_Problem statement_. Below are the records. Retype exactly the lines between the lines holding "Given: Click the feedback" and "Select PW 135 C High-pressure washer row", inclusive.

Stored records:
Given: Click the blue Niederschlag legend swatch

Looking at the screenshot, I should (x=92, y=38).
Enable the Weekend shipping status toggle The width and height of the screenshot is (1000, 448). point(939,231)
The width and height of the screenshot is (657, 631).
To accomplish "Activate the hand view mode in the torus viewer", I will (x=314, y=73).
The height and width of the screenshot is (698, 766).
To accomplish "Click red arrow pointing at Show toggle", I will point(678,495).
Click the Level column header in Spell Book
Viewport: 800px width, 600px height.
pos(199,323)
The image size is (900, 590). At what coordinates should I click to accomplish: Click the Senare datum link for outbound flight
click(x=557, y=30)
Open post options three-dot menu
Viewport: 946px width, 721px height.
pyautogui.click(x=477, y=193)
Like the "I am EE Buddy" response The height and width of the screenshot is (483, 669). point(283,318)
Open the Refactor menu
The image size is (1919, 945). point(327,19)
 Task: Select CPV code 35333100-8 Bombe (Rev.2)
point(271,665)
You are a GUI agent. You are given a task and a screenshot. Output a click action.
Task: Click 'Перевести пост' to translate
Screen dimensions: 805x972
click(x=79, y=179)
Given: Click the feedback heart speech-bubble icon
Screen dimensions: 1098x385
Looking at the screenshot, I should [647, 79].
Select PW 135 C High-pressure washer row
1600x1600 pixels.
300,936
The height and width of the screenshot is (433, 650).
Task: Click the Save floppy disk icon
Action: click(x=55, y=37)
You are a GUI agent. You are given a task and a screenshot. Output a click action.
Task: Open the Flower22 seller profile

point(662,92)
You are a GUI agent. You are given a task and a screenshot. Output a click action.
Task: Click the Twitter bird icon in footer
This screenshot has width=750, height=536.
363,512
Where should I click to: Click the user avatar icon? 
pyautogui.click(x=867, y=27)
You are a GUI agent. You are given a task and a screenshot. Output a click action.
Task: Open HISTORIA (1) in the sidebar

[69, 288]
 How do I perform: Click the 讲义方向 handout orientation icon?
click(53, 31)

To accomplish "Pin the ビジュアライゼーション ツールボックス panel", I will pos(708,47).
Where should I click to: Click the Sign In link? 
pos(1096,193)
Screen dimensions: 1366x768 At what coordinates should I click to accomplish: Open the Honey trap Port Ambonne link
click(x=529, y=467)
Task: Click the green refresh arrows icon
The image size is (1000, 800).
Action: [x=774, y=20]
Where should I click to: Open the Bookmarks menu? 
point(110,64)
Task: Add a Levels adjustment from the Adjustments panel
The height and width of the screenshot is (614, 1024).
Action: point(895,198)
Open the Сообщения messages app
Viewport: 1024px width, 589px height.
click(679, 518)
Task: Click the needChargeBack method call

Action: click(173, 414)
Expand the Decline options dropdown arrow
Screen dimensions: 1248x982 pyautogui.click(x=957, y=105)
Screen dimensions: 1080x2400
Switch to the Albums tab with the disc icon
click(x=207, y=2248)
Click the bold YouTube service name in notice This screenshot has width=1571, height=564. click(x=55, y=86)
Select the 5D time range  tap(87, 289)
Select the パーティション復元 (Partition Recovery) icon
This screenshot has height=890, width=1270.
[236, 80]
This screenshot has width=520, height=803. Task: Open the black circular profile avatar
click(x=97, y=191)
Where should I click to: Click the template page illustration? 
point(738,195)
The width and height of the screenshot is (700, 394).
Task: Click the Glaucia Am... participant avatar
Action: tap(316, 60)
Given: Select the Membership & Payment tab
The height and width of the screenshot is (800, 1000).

_Response area_.
Given: Click the feedback heart speech-bubble icon
Screen dimensions: 1098x385
Looking at the screenshot, I should [647, 79].
Select PW 135 C High-pressure washer row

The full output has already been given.